Once again, we’re both just standing here watching each other. I run a hand through my hair and laugh when I see her eyes drop to my waist. She jumps, her head flying up. “Um…I-I’m just going to put these in some water. Do you want a beer or something?” she rushes out.
“Sure,” I say, taking a quick look around her house.
It’s small, maybe two bedrooms, and the living room is comfortably snug, with a TV, a small loveseat, and a matching chair. I follow her into the kitchen, my eyes watching her hips and ass as she walks. The kitchen is a decent size, with a small dining area attached.
I study her as she pulls a chair from the table, carrying it over to the fridge. “What are you doing?” I ask, seeing the unstable chair wobble as she begins to climb up on top of it.
“My vases are up here,” she says distractedly as she tries to keep her balance on the chair. I walk over to her and pick her up with my hands around her waist. “What are you doing?!” she screeches, her fingers digging into my arms.
“Saving you from breaking your neck,” I tell her, setting her down and squeezing her waist once before placing my hand on her belly to push her back a step. I move the chair out of the way and open the cupboard. “Which one do you want?” I look down at her.
“You just picked me up,” she mumbles almost to herself.
“Yes, so you wouldn’t accidentally off yourself.”
“You just picked me up like I weighed nothing,” she says in disbelief.
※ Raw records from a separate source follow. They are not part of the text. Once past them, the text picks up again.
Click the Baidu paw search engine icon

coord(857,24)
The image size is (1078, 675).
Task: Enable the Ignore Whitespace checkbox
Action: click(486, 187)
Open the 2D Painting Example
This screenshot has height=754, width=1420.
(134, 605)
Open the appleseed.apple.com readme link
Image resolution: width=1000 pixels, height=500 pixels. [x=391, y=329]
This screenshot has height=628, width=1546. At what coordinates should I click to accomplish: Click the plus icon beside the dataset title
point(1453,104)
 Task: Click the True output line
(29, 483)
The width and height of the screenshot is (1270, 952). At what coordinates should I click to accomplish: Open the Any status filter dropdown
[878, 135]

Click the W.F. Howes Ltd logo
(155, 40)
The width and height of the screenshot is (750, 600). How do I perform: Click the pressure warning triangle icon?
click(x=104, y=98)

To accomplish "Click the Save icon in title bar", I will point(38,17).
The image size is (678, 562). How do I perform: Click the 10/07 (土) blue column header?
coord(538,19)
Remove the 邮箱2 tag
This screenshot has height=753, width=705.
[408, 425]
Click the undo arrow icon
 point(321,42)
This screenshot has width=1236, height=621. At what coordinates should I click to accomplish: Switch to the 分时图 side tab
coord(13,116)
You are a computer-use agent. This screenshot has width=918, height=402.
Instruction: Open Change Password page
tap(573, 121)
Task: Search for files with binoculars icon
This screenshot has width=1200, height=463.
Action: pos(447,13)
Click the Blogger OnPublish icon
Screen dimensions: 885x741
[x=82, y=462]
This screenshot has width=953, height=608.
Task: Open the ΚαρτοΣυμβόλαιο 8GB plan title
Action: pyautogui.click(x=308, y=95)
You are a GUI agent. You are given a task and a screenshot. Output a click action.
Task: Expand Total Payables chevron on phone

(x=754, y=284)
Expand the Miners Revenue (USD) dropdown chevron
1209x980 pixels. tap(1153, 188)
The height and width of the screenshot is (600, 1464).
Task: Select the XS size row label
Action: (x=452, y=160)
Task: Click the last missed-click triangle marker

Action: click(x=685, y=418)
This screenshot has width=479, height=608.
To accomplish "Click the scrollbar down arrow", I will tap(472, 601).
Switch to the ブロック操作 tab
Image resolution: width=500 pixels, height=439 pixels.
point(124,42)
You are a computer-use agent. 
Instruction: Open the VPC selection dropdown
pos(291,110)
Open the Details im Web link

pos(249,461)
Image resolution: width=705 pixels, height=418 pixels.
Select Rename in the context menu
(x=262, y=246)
“You don’t weigh much,” I inform her. “So, which one do you want?” I repeat my question, watching her face.
“It doesn’t matter,” she replies, and I pull down the first one I touch. “Not that one,” she says, so I put it back in the cupboard and grab another. “Not that one either,” she states, making me smile.
“Babe, this will go a lot faster if you just tell me which one you want.”
“The tall, clear pink one,” she answers then bites her lip, and I know she just changed her mind again.
“You sure?” I ask teasingly.
She shakes her head. “The blue one.”
“You sure?” My hand hovering over the blue vase.
“I’m sure.” She nods.
I pull it down halfway and she reaches up, taking it from me. I close the cupboard and put the chair back.
“The beer is in the fridge. There is also tea, juice, and pop. Just help yourself,” she says, picking up the flowers from the counter.
I grab a beer and lean against the counter to watch her as she measures the flowers, pulls a knife out of the butcher block, lays the flowers over the sink, and then starts to saw the ends off. It takes everything in me not to snatch it away from her and do it myself to make sure she doesn’t cut herself. Once she’s done, she fills the vase with water from the sink’s faucet, drops the flowers in and arranges them, and then sets the bouquet on her table. When she turns around, she jumps like she’s startled.
“Yeah,” she says, pressing her hand to her chest.
“You forgot I was here, didn’t you?” I smile.
“Maybe,” she says, looking sheepish. She walks over to the stove and checks the water in the big stainless-steel pot.
“Not used to having people in your house?” I question, taking another sip of beer.
“I don’t really know too many people around here.”
I watch as she measures out some pasta before dropping it into the boiling water. “How long have you been in Nashville?”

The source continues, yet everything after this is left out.